We have limited resources to devote to research and development, which may adversely impact our ability to continue to have a pipeline of products necessary to be competitive.
 
Due to our limited resources, we must determine which of the products, advanced materials and process technologies in our pipeline we believe have the greatest potential as profitable opportunities and then focus our research and development efforts on those specific products, advanced materials and process technologies. We are also required, pursuant to our existing research and development agreements with government agencies, to devote the efforts of specific employees toward specific projects in the areas of carbon nanotubes, nanoceramics and nano-structured metals. Should these personnel become unavailable to us for any reason, we might not be able to arrange for alternative personnel to complete the projects, which could impact our ability to derive revenue from these government contracts. Even if we complete the projects, the products, advanced materials and process technologies we choose or are obligated to pursue may never become commercially successful. In addition, we may not be successful, in light of changing government priorities, in securing future government contracts or grants, which may require us to seek alternative sources of revenue or capital. If we are unable to focus our research and development efforts and manage our resources effectively, we may be unable to continue to develop a sufficient product pipeline to compete successfully in our target markets.
 
We may be unable to successfully develop additional products, advanced materials and process technologies.
 
Technologies we are currently researching and may choose to pursue in the future may require significant and lengthy development efforts before we can determine their technical and commercial viability. During the development process, we may experience technological issues that we may be unable to overcome. For example, we may be unable to successfully synthesize nanostructures or design our products and advanced materials, utilize cost-competitive manufacturing processes, establish collaborative relationships or obtain the funding necessary to complete the development process. Because of these uncertainties, it is possible that some or all of these products, advanced materials and process technologies may not be successfully developed.
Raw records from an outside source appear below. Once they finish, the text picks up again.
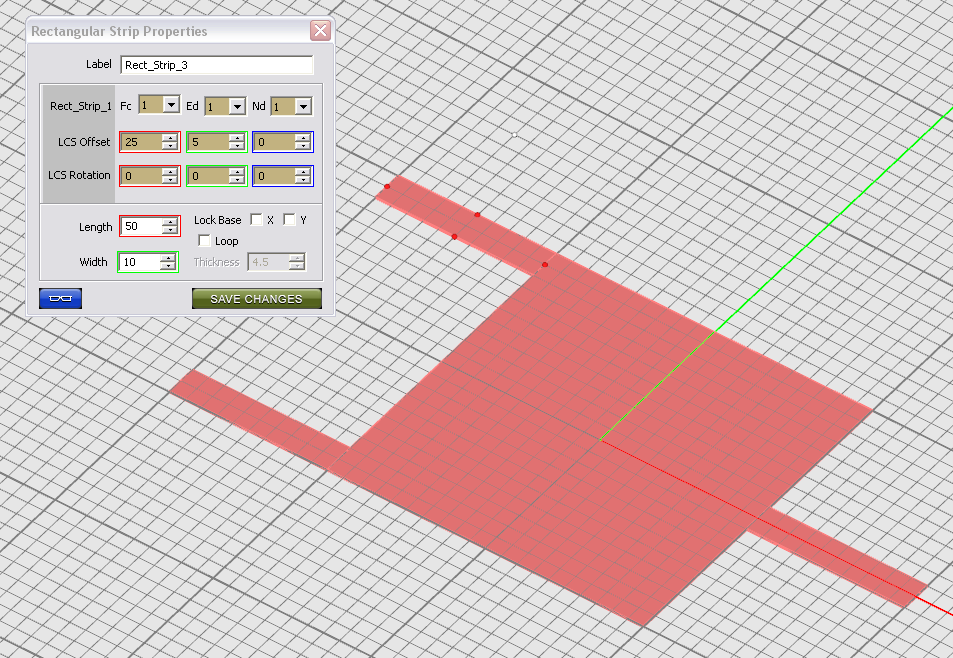The width and height of the screenshot is (953, 658).
Task: Open the Fc face dropdown
Action: tap(170, 105)
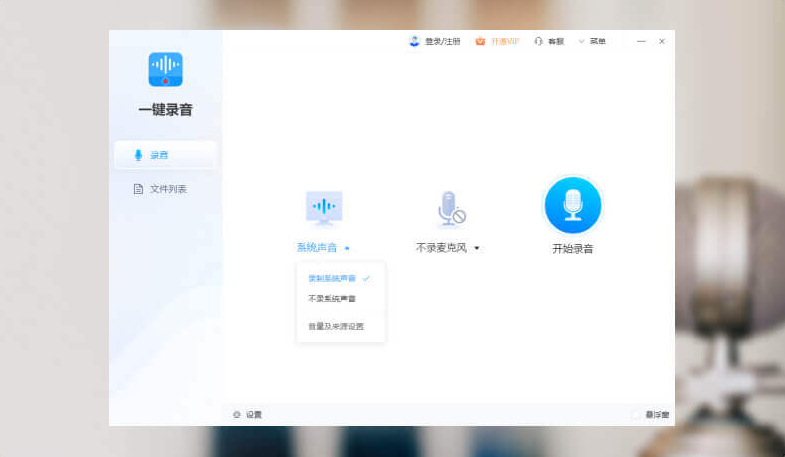Click the headset customer service icon
The height and width of the screenshot is (457, 785).
[x=539, y=41]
If we are not able to continue to successfully develop new products, advanced materials and process technologies, we may be unable to generate significant product revenue or build a sustainable or profitable business.
 
We are dependent on a limited number of key personnel, advisors and consultants.
 
We believe our future success will depend upon our ability to retain highly skilled personnel, including Keith Blakely, our Chairman and Chief Executive Officer, Richard Berger, our President and Chief Operating Officer, Glenn Spacht, our Vice President and Chief Technical Officer, William Cann, our Chief Financial Officer, Alan Rae, our Vice President of Marketing and Business Development, Richard Schorr, the president of our advanced materials subsidiary, and Caine Finnerty, the vice president of our fuel cell subsidiary. These individuals have extensive experience in executive management, manufacturing operations, advanced materials, fuel cells and assisting companies to develop and sell new products based on a technology platform. Although we have employment agreements with Messrs. Blakely and Berger that expire in March 2009 and have obtained $2.0 million of key-man life insurance on each of them, and have an employment agreement with Mr. Spacht that expires in March 2010 and an employment agreement with Mr. Cann that expires in July 2008, the resignation by, or the loss of the services due to death or disability of, one or more of such individuals could have a material adverse impact on our business and prospects. As we seek to expand our operations, hiring of additional qualified technical and manufacturing personnel may be difficult due to the limited availability of qualified professionals. The number of people with relevant experience in specific fields of interest is limited and we face intense competition for these types of employees. We may not be successful in attracting, training and retaining personnel in the future. Failure to attract, train and retain personnel, particularly technical and manufacturing personnel, would impair our ability to maintain and grow our business.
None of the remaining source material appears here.